Method:
Extubated ETT secretions from forty patients were removed by the device – lung-to-oral-end within 8 sec.
Cleaned ETTs were sectioned into: A (oral), B (middle), and C (lung) and placed in 10% buffered formalin. Structures were highlighted by spatter coating with gold palladium using a Hitachi S-4700 electron microscope with an EDAX brand EDS Detector.
Sections were graded utilizing coded photomicrographs according to type and quantity of non biological material (A-C) or biologic material (D) at five magnifications (1000, 100, 50, 20, 10, 2 μm) and staged (I-IV), utilizing a six-criterion template. 36 clinical parameters were collected.
Result:
We evaluated 661 micrographs representing 3 ETT sections.
Architecture could be grouped into four categories (A-D) with most demonstrating Biofilm Configuration (D). Similar to plaque controls and uninterrupted ETT biofilm development, structural microbial morphologies highlighted grape-like clusters (64%) consistent with Stretococci sp, hyphal and yeast-like structures consistent with Candida sp. (87%) and, various gram negative rods (34%) associated with oral microbiota.
Significant differences were noted in ETT Sections A, B, and C with Section A yielding the Stages I & II, while sections B & C yielded the most biofilm (Stage III), sometimes showing Stage IV.

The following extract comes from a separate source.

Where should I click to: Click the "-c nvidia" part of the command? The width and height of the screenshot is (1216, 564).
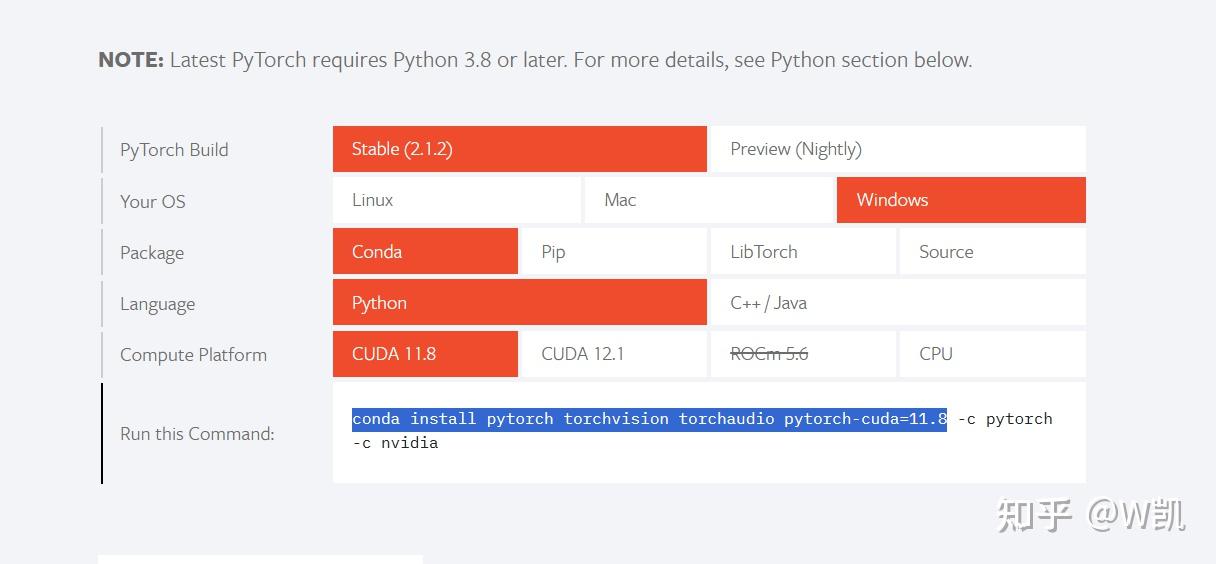click(395, 443)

Residual architecture and ETT composition could not be correlated with length of stay (LOS), length of intubation, co-morbidities, or physical parameters of MV but could be correlated with pneumonia and biofilm stage III
Conclusion:
SEM analysis of a residual ETT material defined a plaque like biofilm 3-D architecture associated with oral plaque; this highlighted known adherence of dental microbes, recognizing oral care to reduce pneumonia for ventilated patients.